**Soal Tugas a**. Salin dengan persis baris-baris catatan dari baris yang memuat "Screen dimensions: 989x838" sampai baris yang memuat "tap(257, 339)", kedua baris itu termasuk. Jangan sertakan gambarnya dalam jawaban.

##### Teks Bacaan

Setelah tamat dari AMS pada 1930, Natsir sebenarnya mempunyai kesempatan untuk meneruskan pendidikannya Ke Rechts Hogeschool (Sekolah Tinggi Hukum) di Jakarta atau ke Handels Hogeschool (Sekolah Tinggi Ekonomi) di Rotterdam, namun beliau memilih menjadi guru agama dan Jurnalis di samping meneruskan kajian keagamaannya dengan Ahmad Hassan. Pada tahun 1930, Natsir merintis sebuah sekolah di Bandung dan dinamainya "Pendidikan Islam" (Pendis). Sekolah itu benar-benar dimulai dari nol. Natsir memulai kegiatan pendidikannya dengan lima orang murid di sebuah ruangan yang di sewanya di simpang jalan Pangeran Sumedang, Bandung. Ruangan yang bertetangga dengan tempat praktik tukang cukur itu sangat sederhana.

Keberhasilan Natsir dengan "Pendidikan Islam" itu tidak terlepas dari bantuan teman-temannya yang membantu mengajar dengan tulus ikhlas. Mereka itu diantara lain Ir. Ibrahim, Ir. Indracahya dan Fachruddin Al-Kahiri. Ada pula seorang kaya yang dermawan dan budiman bernama Haji Muhammad Yunus yang banyak memberikan "jalan" dan bantuan keuangan bagi kelangsungan hidup Sekolah Pendis. Ada seorang lagi yang perlu disebutkan dalam pembinaaan pendia itu. Dia adalah seorang gadis bernama Noer Nahar yang saat itu sudah mengajar di sekolah "Arjuna" yang disubsidi oleh pemerintah. Sebagai Jurnalis, dia bekerja sama dengan Hassan menerbitkan kepada Natsir untuk mngeluarkan pendapatnga tentang Islam dan Pembaharuan. Natsir juga mengirimkan karangan-karanganmya ke Pandji Islam dan Pedoman Masyarakat, dua majalah mingguan Islam terkemuka saat itu yang terbit di Medan. Di sini, Natsir memakai nama samaran A. Muchlis.

##########
##### Data Masukan

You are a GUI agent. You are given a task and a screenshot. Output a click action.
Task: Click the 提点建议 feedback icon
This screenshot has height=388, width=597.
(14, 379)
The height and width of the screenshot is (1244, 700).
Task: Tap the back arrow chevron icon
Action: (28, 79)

##########
##### Data Masukan

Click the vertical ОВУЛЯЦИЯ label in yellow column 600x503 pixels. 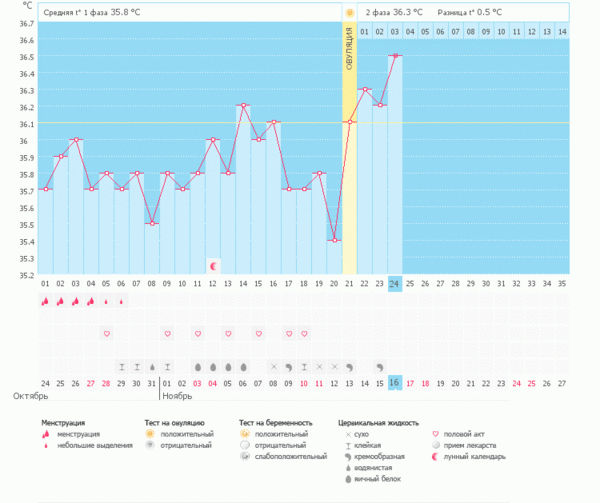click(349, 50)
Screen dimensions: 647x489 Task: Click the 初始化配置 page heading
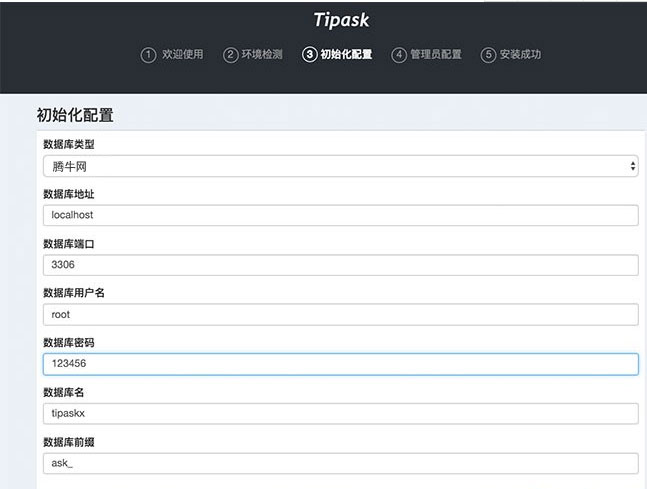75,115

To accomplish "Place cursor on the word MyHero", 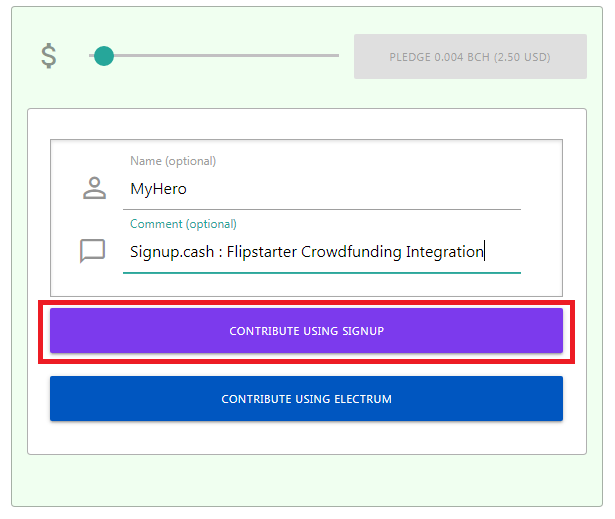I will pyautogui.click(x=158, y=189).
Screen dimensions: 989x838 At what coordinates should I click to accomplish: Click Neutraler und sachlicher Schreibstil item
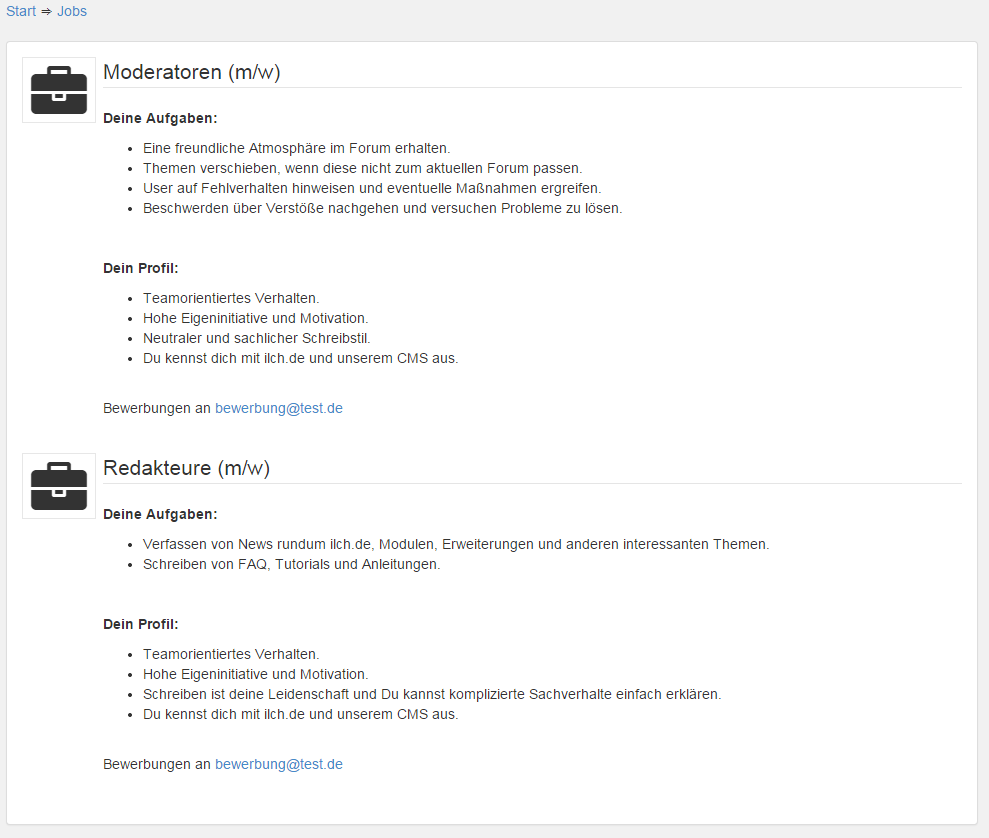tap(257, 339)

##########

**Soal Tugas b**. Menurut teks bacaan tentang Natsir, dengan berapa orang murid Natsir memulai kegiatan pendidikannya?

**Pembahasan Jawaban a**.
Screen dimensions: 989x838 At what coordinates should I click to accomplish: Click Neutraler und sachlicher Schreibstil item
tap(257, 339)

**Pembahasan Jawaban b**. Lima orang murid.